Anzac Park's $15m facelift
A MULTI-MILLION-DOLLAR proposal to redevelop Quay Street parklands could see a new Anzac memorial precinct with a Wall of Remembrance, military museum, wedding chapel and more.
If it goes ahead, Bundaberg would also be in line to get a brand new aquatic centre, as the site would take up land currently used by the ageing Anzac Pool.
The proposal was submitted by the Bundaberg RSL sub-branch and Bundaberg Regional Council to the National Commission on the Commemoration of the Anzac Centenary, which called for suggestions on how to commemorate 100 years since World War I.
Bundaberg RSL sub-branch deputy president Paul Tramacchi said the memorial precinct was designed for community use all year round for events including festivals and weddings.
“The original war memorial will remain the primary focal point for Anzac Day, but the park was designed with the community in mind,” Mr Tramacchi said.
“Subject to gaining the support of the Australian Government, this project could allow the Bundaberg community to expand their already proud Anzac spirit by remembering the men and women of this region who gallantly served in all theatres of war and peacekeeping during the last century and through to the next.”
He said the sub-branch had been researching the idea for several years, but was spurred into action after the national commission announced it was calling for suggestions by September this year.
“We called the project ‘Anzacs Returning Home', because it will be on land that formerly belonged to the RSL - in a sense we would be returning home,” he said.
Bundaberg mayor Lorraine Pyefinch said, if successful, the proposal would mean the Anzac Pool would need to be demolished and rebuilt on a new site.
“Unless we get significant support from the federal and state government, it won't happen,” she said.

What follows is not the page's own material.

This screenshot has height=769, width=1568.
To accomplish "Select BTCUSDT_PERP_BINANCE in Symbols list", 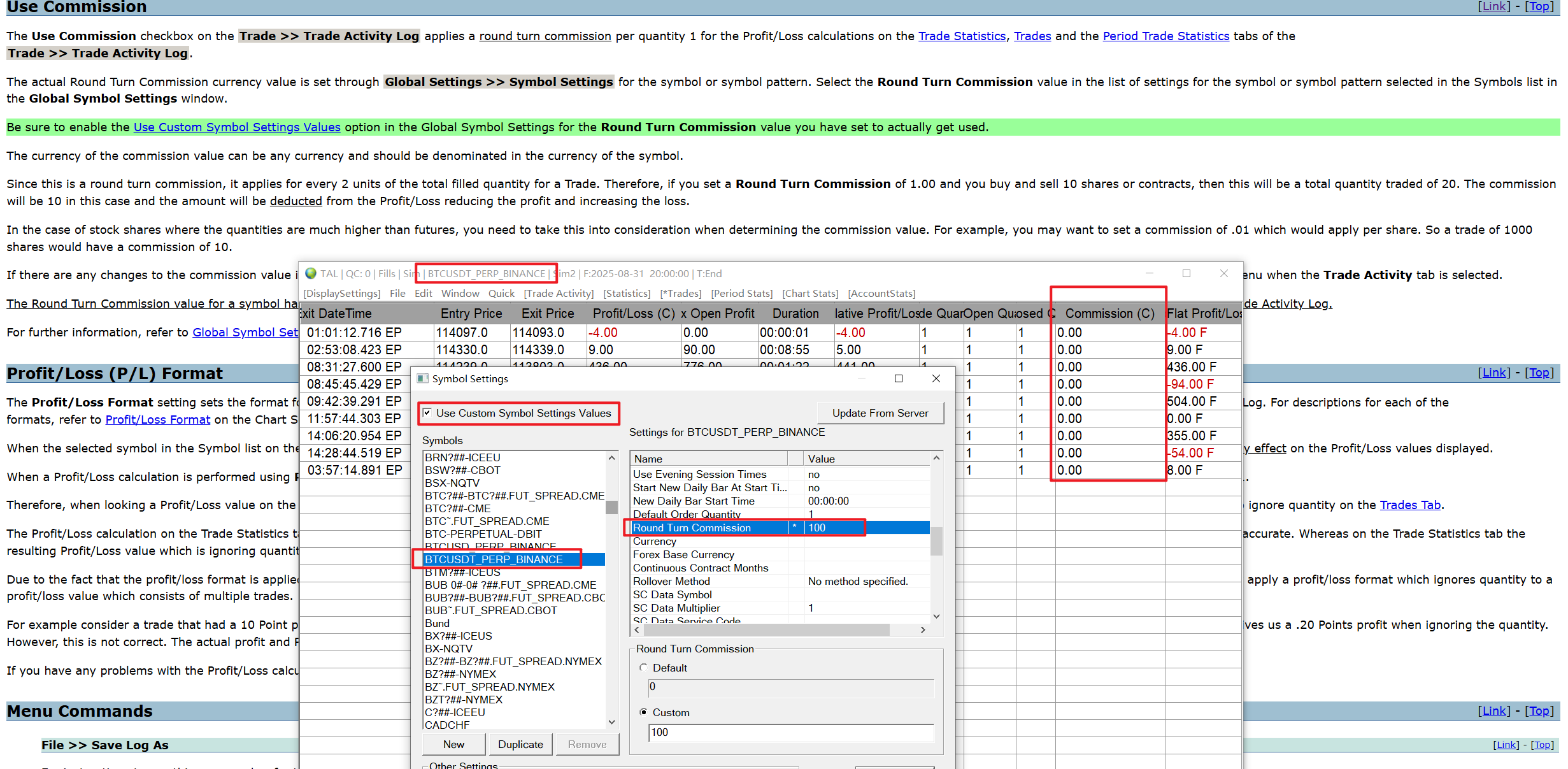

She said the final cost of the project would not be finalised unless the government expressed interest, but estimated it could cost up to $15 million - potentially including up to $11 million for rebuilding the pool at a new site.
Cr Pyefinch said the opportunity to redevelop the land and get a new pool had come out of the blue, but was welcomed as a golden opportunity.
“It would be a really iconic statement in the city about our Anzac spirit, and it would be just beautiful,” she said.
“But someone has to pay for it.”
The commission expects to report to the federal government early next year.